- _Exercise_
Could you return the lines below exactly, from the first line up to and including the line that holds "Task: Expand the new tab profile dropdown"?

- _Study material_
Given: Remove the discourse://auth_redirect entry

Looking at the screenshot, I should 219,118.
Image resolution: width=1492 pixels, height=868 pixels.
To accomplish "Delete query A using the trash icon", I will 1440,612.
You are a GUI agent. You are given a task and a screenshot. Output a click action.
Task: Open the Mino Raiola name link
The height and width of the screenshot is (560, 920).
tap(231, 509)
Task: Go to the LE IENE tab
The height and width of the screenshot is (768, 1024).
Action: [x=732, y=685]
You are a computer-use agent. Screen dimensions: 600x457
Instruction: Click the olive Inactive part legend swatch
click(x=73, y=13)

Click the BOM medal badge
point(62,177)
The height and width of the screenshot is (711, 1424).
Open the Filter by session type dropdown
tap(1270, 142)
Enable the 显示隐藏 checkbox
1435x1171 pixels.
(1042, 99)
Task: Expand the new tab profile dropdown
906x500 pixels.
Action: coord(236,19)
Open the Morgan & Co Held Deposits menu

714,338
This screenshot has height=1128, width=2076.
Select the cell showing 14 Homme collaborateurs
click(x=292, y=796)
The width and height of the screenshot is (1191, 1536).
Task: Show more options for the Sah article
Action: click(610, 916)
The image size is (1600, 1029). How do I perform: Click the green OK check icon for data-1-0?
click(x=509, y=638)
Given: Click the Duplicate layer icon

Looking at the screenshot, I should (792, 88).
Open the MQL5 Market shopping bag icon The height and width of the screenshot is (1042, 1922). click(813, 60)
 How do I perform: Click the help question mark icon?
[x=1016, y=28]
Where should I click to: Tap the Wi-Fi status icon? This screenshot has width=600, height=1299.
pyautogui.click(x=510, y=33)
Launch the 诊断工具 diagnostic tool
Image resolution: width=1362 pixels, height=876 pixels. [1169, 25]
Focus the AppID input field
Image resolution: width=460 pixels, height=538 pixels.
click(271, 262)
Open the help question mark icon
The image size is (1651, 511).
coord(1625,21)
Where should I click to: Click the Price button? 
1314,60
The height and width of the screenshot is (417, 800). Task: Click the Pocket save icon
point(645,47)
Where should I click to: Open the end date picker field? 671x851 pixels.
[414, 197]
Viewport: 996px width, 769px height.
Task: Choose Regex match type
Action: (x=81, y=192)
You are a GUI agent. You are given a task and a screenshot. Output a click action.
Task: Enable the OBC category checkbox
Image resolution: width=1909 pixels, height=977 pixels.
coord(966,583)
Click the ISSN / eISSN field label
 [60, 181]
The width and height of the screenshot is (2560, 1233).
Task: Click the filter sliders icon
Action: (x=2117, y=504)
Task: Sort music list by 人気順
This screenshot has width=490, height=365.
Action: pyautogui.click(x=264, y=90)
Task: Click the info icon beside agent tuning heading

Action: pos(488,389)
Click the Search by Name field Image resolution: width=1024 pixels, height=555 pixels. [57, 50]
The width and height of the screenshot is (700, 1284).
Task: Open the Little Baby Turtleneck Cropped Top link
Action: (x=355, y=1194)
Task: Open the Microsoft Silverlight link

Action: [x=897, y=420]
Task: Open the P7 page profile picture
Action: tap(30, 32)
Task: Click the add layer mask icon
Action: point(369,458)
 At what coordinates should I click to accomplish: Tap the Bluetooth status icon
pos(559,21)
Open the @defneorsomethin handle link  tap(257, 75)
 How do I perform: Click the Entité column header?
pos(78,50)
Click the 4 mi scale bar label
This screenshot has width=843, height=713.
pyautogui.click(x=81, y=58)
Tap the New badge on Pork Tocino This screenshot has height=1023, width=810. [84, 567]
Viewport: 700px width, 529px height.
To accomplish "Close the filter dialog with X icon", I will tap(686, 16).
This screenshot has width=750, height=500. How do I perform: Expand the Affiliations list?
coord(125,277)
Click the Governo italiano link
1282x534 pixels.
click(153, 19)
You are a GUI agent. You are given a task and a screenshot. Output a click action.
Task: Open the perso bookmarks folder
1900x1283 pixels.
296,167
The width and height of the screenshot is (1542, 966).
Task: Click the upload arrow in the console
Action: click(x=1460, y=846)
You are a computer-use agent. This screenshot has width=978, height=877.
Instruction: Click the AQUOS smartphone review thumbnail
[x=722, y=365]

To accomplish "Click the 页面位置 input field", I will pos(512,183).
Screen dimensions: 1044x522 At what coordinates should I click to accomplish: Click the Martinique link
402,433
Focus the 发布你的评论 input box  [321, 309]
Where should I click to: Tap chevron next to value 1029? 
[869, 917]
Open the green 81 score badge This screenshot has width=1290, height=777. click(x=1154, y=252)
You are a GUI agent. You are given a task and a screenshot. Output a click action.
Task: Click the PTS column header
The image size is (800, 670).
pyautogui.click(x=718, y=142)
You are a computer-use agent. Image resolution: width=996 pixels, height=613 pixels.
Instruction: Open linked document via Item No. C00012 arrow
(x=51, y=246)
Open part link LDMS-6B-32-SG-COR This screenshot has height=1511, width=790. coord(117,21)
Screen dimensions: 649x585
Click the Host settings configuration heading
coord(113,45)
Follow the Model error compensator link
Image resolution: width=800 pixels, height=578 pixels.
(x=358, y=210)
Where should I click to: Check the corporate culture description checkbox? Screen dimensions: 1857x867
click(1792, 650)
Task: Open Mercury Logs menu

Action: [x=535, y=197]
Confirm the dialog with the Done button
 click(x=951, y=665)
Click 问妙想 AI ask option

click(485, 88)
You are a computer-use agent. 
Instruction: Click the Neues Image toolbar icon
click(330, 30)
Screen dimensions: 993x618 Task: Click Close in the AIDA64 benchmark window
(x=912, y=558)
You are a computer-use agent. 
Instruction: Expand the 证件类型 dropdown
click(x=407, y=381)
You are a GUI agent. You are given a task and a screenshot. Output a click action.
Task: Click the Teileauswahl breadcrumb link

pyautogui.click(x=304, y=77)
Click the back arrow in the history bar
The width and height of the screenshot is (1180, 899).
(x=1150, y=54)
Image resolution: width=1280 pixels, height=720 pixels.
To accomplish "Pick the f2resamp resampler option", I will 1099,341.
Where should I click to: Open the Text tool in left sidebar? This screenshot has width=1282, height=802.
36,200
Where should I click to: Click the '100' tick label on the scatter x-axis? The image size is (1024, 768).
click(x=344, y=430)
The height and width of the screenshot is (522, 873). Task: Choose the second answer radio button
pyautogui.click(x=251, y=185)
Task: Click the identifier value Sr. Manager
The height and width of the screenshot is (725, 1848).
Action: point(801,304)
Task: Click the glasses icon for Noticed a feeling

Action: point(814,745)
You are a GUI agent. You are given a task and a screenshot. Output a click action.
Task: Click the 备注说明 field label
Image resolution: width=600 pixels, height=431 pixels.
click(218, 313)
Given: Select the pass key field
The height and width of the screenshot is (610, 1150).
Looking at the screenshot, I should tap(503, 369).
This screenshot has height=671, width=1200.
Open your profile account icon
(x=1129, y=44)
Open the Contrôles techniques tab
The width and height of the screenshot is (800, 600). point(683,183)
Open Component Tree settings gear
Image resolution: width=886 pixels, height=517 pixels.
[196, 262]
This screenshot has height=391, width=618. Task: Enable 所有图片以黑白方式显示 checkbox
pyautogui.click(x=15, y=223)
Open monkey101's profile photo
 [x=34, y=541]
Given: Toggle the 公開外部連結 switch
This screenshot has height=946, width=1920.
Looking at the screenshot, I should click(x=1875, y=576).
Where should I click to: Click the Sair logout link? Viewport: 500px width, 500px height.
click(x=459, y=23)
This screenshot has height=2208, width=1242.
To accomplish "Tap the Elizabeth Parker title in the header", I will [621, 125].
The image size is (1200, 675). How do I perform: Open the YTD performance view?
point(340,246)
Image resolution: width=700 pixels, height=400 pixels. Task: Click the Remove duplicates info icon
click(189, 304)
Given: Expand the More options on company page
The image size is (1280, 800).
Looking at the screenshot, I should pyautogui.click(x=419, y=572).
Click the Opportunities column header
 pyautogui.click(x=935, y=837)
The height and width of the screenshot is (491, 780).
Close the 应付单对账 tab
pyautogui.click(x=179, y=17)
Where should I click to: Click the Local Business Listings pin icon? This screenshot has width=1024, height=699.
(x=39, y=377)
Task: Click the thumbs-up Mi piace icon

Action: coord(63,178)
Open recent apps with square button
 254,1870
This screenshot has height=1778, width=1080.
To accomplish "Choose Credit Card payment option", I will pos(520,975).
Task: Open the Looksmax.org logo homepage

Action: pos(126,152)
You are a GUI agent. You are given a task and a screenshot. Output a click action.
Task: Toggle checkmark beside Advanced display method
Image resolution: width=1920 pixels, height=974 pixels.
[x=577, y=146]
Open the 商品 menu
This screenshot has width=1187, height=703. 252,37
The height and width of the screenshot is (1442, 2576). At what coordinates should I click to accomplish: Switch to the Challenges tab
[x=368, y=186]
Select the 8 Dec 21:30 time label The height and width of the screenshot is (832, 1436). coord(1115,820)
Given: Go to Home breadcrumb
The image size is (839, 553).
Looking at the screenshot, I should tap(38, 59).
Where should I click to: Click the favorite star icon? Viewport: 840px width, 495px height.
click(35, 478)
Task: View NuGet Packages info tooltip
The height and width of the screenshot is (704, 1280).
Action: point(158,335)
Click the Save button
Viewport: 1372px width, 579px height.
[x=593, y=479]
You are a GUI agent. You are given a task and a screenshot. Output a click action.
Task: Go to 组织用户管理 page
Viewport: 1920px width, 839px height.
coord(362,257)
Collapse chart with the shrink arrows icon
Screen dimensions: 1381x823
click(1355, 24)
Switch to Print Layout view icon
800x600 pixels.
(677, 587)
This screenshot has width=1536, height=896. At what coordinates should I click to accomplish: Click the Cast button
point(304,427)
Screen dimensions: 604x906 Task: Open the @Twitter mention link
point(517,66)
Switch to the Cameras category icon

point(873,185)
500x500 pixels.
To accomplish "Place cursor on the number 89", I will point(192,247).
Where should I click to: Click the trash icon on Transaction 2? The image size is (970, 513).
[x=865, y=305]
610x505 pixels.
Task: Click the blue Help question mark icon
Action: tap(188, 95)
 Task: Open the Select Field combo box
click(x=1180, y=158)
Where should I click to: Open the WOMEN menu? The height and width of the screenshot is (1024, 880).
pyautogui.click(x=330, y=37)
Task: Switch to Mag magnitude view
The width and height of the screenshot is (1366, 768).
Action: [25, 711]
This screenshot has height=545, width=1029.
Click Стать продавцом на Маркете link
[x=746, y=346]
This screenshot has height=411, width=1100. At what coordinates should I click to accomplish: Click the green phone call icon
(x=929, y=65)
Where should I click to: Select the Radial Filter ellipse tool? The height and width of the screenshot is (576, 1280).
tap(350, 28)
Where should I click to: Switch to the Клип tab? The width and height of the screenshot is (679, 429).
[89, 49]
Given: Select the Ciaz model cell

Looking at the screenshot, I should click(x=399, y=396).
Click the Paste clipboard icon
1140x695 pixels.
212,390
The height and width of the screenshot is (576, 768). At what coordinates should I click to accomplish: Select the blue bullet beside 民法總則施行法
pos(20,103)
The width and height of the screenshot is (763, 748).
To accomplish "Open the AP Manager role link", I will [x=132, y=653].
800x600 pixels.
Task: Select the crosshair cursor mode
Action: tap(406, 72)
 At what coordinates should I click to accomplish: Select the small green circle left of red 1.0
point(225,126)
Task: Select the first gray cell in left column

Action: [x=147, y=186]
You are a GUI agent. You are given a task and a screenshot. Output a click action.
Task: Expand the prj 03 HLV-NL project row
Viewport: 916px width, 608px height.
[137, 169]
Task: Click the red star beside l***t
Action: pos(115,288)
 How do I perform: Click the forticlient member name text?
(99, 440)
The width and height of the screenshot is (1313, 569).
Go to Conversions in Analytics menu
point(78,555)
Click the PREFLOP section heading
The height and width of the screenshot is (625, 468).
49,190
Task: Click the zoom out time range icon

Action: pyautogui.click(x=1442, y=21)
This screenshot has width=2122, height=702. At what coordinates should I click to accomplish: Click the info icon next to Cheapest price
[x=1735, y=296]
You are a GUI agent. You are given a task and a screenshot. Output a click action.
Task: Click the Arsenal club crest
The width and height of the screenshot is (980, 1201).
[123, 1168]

- _Written reply_
Given: Remove the discourse://auth_redirect entry

Looking at the screenshot, I should 219,118.
Image resolution: width=1492 pixels, height=868 pixels.
To accomplish "Delete query A using the trash icon", I will 1440,612.
You are a GUI agent. You are given a task and a screenshot. Output a click action.
Task: Open the Mino Raiola name link
The height and width of the screenshot is (560, 920).
tap(231, 509)
Task: Go to the LE IENE tab
The height and width of the screenshot is (768, 1024).
Action: [x=732, y=685]
You are a computer-use agent. Screen dimensions: 600x457
Instruction: Click the olive Inactive part legend swatch
click(x=73, y=13)

Click the BOM medal badge
point(62,177)
The height and width of the screenshot is (711, 1424).
Open the Filter by session type dropdown
tap(1270, 142)
Enable the 显示隐藏 checkbox
1435x1171 pixels.
(1042, 99)
Task: Expand the new tab profile dropdown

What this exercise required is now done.